→ **EXERCISE DATA**
────────────────
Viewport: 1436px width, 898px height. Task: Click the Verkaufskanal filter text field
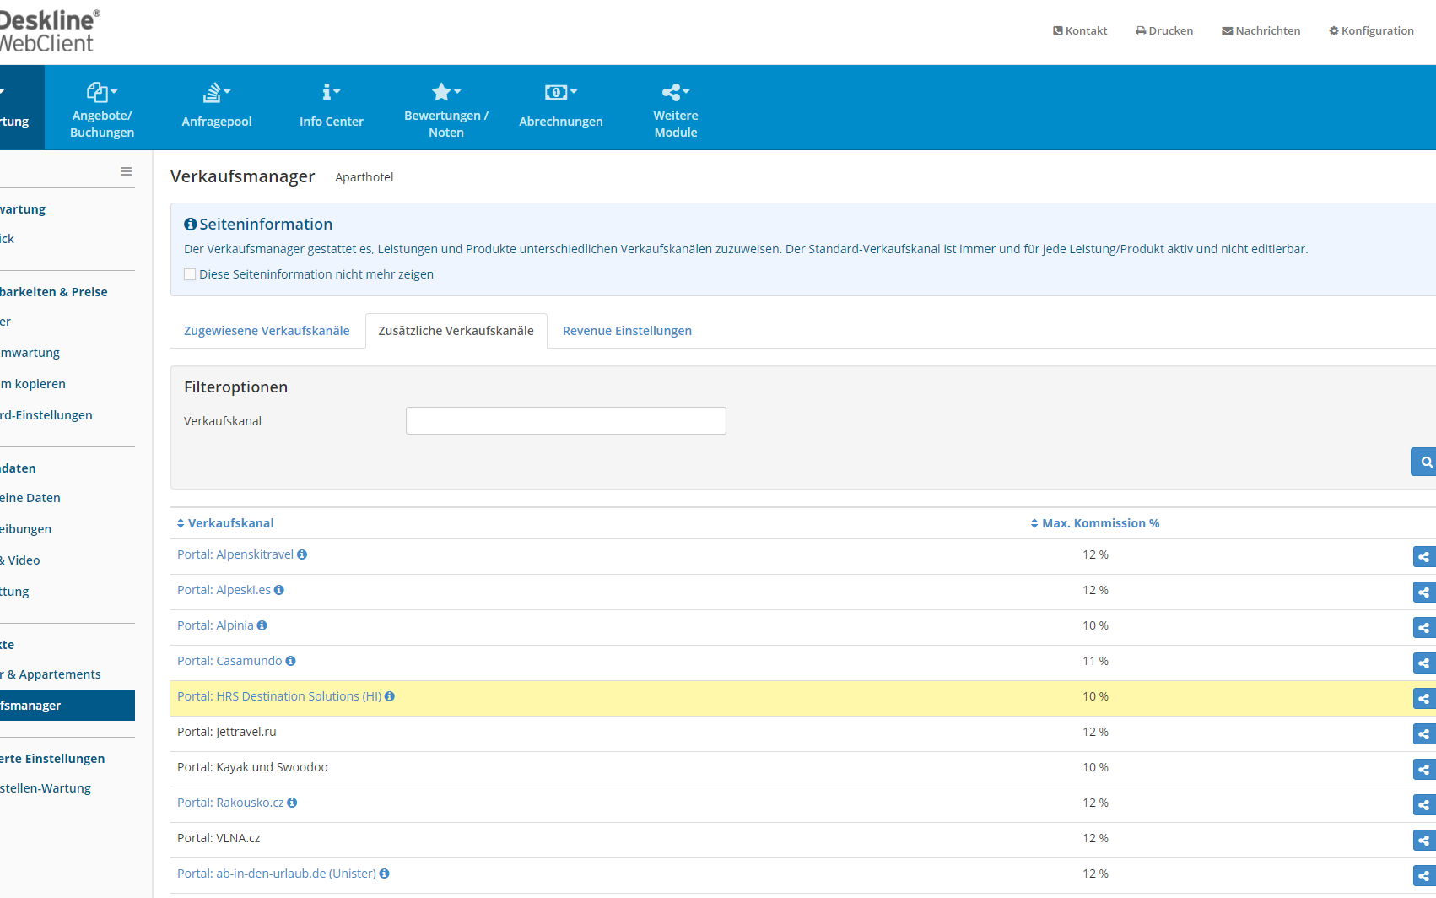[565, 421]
────────────────
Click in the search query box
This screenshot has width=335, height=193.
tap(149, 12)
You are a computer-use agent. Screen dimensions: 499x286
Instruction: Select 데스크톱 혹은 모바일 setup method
────────────────
→ **PROBLEM DETAILS**
Above are the lines; repeat exactly the ones from the line containing "You are a computer-use" down to the line containing "Instruction: Select 데스크톱 혹은 모바일 setup method", both inclusive.

→ **RESPONSE TO THE TASK**
You are a computer-use agent. Screen dimensions: 499x286
Instruction: Select 데스크톱 혹은 모바일 setup method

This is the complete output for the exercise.